Tuesday, September 15, 2009

Guernica

“She waited for me to do something, and when I didn’t she rocked forward slowly and stood up” (Firelight, Wolff 260). She opened her mouth to say something, licking them to moisten dry lips. It closed abruptly though, no words. I looked away to the wall shamed, down to floor that had no eyes to look back at me with accusation. I stayed there on the floor crouched until the silence pushed me into nonexistence, until there was no peace in hiding, until I too stood and faced them both. I tried to find my mother below the long hair that had fallen over her face, but she turned away as if she could feel me searching. I too shifted away from her. No forgiveness for either of us then. My father met my eyes with ease, and they looked down into my soul with an uncaring cynicism, as if he expected nothing worthy within. He turned away his head and I feared that he had been right.

She turned away and I knew already where this would lead, my eye stretching to a place unknown. There was no longer a space in her eye for me any longer, no trust wasted on one who could give nothing back. I had let her down. My father would be worse than ever, consoling her from my betrayal, while his hate of me would intensify like light through a magnifying glass. He would never let her see though, not let on that no one was paying for my lunches any more or writing notes for being late to school. In a word he would abandon me without for a second having turned me out of his house.
Despite all of this I could remember a different time, a better one. I could see my mother and I in a park, autumn having already burned its fire through the trees, all a uniform auburn shade. I was placed carefully between my mother’s legs and they rose around me like twin peaks, yet so much smoother. I could still feel the warmth and comfort of her scent as she leaned over me, hands cupping my small, child’s hands. Together we patted the mud into small cakes, the wet dirt inching its way up our arms and beneath our fingernails. The products were slimy little things and as any sensible bakers would, we placed them in the sun to dry. There were five of them – five little cakes placed neatly in a row. It was my birthday. I knew though, that had we been able to afford a cake, I would have been no happier blowing out those small flames and consuming the mass of food, so sickly sweet, than I was there, nestled so safe in her arms.

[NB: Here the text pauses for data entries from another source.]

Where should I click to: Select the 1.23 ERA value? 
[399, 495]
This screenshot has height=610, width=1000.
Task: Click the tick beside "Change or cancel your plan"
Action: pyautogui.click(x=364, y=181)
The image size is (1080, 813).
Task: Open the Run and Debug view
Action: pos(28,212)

My thoughts flew near and away, and all the while I could again hear the tick of the mantelpiece clock, counting the seconds until my life would begin again to fall apart. In each tick was a ray of light that flew through it all, enlightening. A dust mote hovered in the air before my face, illuminated by the sharp glare of the desk lamp. I wondered if my father who sat benignly beside it had pointed it at my face on purpose, the intent to bathe me in light of retribution. All around me the world was chopped into squares and triangles by the pattern of shadow and light. Those bright rays left this assortment of opaque objects to shine into the rods of my eyes, giving me an impression of their beauty. It shined too onto me for all the world to see. The colors seemed to bleed though. It was all white, too mixed, and too bright. Pale and dark, I was the subject of Picasso’s Guernica, painted in dark grey geometric shapes, weeping the luminescent glare that left behind a swathe of black, dark from lack of warmth. Just as hard, just as sad. To the viewer that is. As the glow seemed to intensify under my scrutiny, I wondered: is white the better for seeming full of color, or black for taking such a rainbow of happiness into itself, absorbing it to keep hidden within?